**Qué harás:**
**a.** En el texto sobre la fecundidad, ¿cuántas orugas produce en una estación una sola hembra de Hyphantria?
**b.** Prolonga el texto sobre la fecundidad a partir de su última frase.

**Texto de estudio:**
▼

Lejos de mí el propósito de quitarla méritos, pero hay que ser justo. Una sola hembra de Hyphantria produce 125.000 orugas en una estación, según los datos que tomo de la reciente obra de H. de Varigny; el arenque deja de 20.000 a 80.000 huevos; el lenguado, de 500 a 800 mil; la sarda, de 600 a 700 mil; la pescadilla, de 200 a 800 mil; la platija, de 100 a 150 mil; el rodaballo, de 8 a 9 millones; el bacalao, de 3 a 7 millones; la truchuela, de 17 a 30 millones.
Todos estos animalitos están con el primer Evangelio de Zola. Han hecho voto de fecundidad. Lanzar a pares los individuos al mundo es muy bonito, mas no comparable con los 7 millones que suelta el bacalao. En el voto de castidad los bichos nos ganan igualmente. No existe entre nosotros pureza sexual parecida a la de las hormigas obreras.
Tales cotejos podrían dar a entender que la fecundidad y la castidad son cosas fatales, independientes de nuestro albedrío. Quizá no sea así. El hombre influye sobre la marcha de su especie un poco más que en los eclipses de luna o en la temperatura del sol. Es capaz de torcer la trayectoria de las poblaciones en un poquito mayor escala que la trayectoria de los astros. Sin embargo, confesemos que algo ayudan a la castidad ciertas enfermedades y la vejez. Abelardo estuvo en espléndidas condiciones para evitar la lujuria. No es hacedero a cualquiera dar a luz de dos en dos. Deben colaborar los órganos involuntarios en tan sorprendente fenómeno.

▲

**Extractos de datos:**
▼

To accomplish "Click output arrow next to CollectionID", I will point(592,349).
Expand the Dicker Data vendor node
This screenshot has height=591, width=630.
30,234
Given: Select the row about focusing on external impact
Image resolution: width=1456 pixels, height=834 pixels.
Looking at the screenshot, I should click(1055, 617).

▲
▼

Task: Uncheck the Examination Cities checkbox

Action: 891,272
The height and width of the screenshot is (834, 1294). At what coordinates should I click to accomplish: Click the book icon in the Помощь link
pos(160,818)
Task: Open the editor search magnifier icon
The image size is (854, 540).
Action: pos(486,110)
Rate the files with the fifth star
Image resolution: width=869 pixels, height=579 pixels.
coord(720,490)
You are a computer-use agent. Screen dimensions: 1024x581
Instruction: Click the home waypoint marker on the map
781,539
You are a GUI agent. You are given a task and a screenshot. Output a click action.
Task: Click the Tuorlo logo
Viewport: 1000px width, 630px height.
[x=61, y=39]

▲
▼

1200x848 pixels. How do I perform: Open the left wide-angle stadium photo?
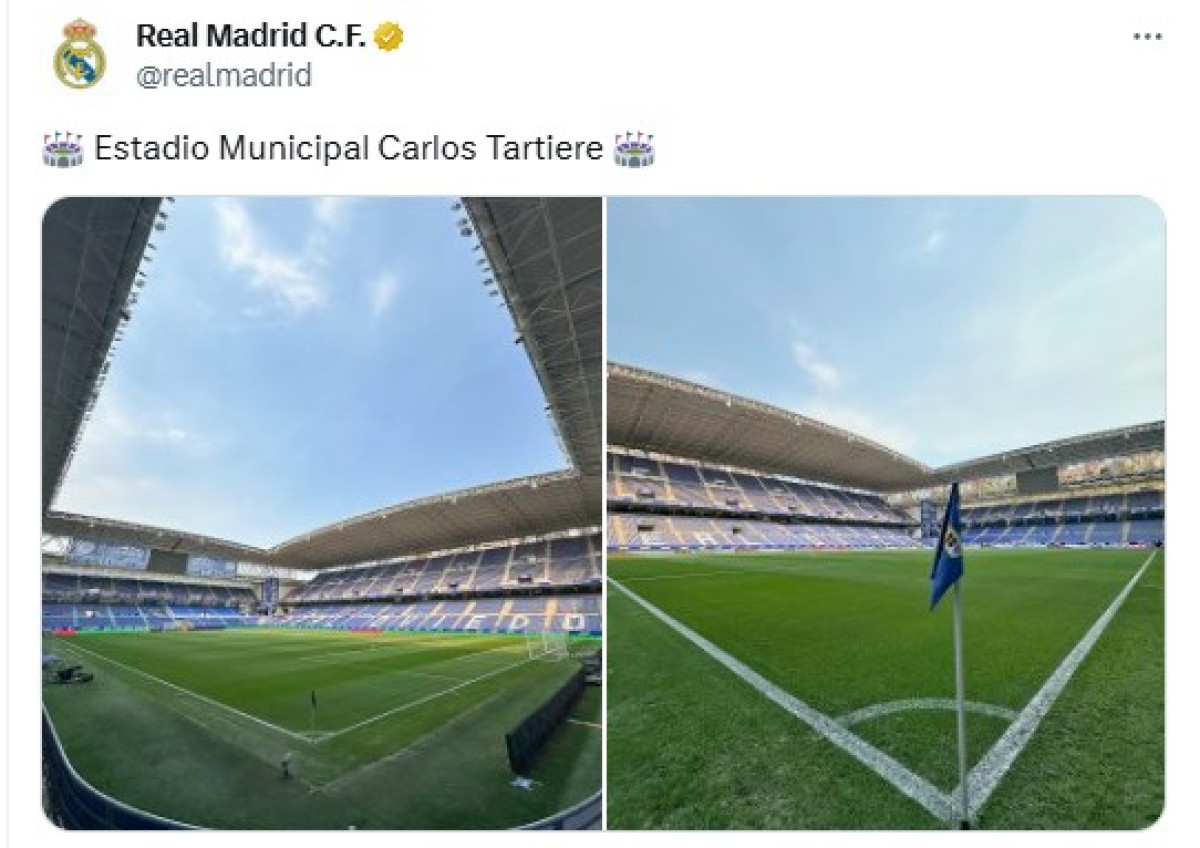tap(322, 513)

▲

**Respuestas:**
**a.** 125.000 orugas.

**b.**
Observaremos que la buena señora de quien hablo se entrega a los partos dobles porque quiere. Seamos claros: no basta querer, pero bastaría no querer. ¿De qué nos serviría la ciencia, sino para corromper a la naturaleza? Sería fácil a la buena señora defraudar las intenciones de su organismo. No lo hace, y en ello reside su virtud.
Pienso en el buen padre de los 25 hijos. Existe, no lo dudéis; es único, y además legítimo. Semejantes proezas no se llevan a cabo fuera del matrimonio. ¿Por qué no hay alabanzas para el marido, y se atribuye lo entero de la hazaña a la esposa? ¡Ah!, es que los sabios moralistas son muy desconfiados, y la paternidad, como ha dicho Goethe, es cuestión de confianza. En la maternidad no hay duda. Enviemos no obstante una felicitación sub conditione a los anónimos gérmenes, y recordemos que mientras el voto de castidad es egoísta, el de fecundidad exige por lo menos un cofrade para cumplirse. Es de índole social, y por eso está a la moda.
Tal vez sea más moral que el otro, más doloroso, pues si la moral no consiste en aprovechar el dolor, ¿en qué consiste? Un parto doble no ha de ser excesivamente divertido, ni para la paciente, ni para los que esperan turno en la aduana, ni para el médico. Si los candidatos se presentan de cabeza, menos mal, pero si pretenden desembarcar de pie, y asoman dos o tres pies a un tiempo, se comprende la angustiosa incertidumbre del doctor, señalada en los tratados de obstetricia y no siempre en ellos remediada.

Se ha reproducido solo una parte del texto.